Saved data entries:
..........
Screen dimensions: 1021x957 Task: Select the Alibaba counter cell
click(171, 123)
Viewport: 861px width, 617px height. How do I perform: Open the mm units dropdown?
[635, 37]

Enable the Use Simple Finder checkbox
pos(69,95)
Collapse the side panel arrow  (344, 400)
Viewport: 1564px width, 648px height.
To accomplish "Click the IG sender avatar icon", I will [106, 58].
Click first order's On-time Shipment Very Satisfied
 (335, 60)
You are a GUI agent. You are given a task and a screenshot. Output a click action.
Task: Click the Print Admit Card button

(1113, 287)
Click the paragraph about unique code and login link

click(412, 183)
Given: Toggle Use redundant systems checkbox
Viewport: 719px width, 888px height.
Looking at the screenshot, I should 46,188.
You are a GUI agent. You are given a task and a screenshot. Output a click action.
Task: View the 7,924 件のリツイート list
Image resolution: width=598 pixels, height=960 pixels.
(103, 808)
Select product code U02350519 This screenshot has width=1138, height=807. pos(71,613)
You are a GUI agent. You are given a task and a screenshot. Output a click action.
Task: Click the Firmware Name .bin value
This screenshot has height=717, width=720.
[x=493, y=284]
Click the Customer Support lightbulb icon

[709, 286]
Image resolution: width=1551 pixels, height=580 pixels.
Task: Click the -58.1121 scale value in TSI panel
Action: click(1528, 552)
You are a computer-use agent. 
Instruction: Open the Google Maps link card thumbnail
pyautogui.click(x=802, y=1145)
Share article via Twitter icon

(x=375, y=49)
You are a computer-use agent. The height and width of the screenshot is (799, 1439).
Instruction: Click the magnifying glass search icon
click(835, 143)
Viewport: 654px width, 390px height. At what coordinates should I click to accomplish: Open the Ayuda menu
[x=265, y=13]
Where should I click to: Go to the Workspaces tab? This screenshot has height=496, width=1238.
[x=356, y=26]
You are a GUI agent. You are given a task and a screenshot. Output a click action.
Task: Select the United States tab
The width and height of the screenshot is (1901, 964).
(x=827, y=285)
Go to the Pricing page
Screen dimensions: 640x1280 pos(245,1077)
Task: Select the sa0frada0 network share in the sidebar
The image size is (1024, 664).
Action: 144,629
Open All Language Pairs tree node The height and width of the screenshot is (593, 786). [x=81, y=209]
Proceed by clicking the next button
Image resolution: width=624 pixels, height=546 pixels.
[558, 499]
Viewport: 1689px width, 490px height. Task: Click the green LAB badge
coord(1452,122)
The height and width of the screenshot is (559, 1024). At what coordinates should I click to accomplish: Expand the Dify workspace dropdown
..........
Filtering the entries above by the word "computer", copy each line that matches.

Response to the exercise:
You are a computer-use agent. 
You are a computer-use agent. The height and width of the screenshot is (799, 1439).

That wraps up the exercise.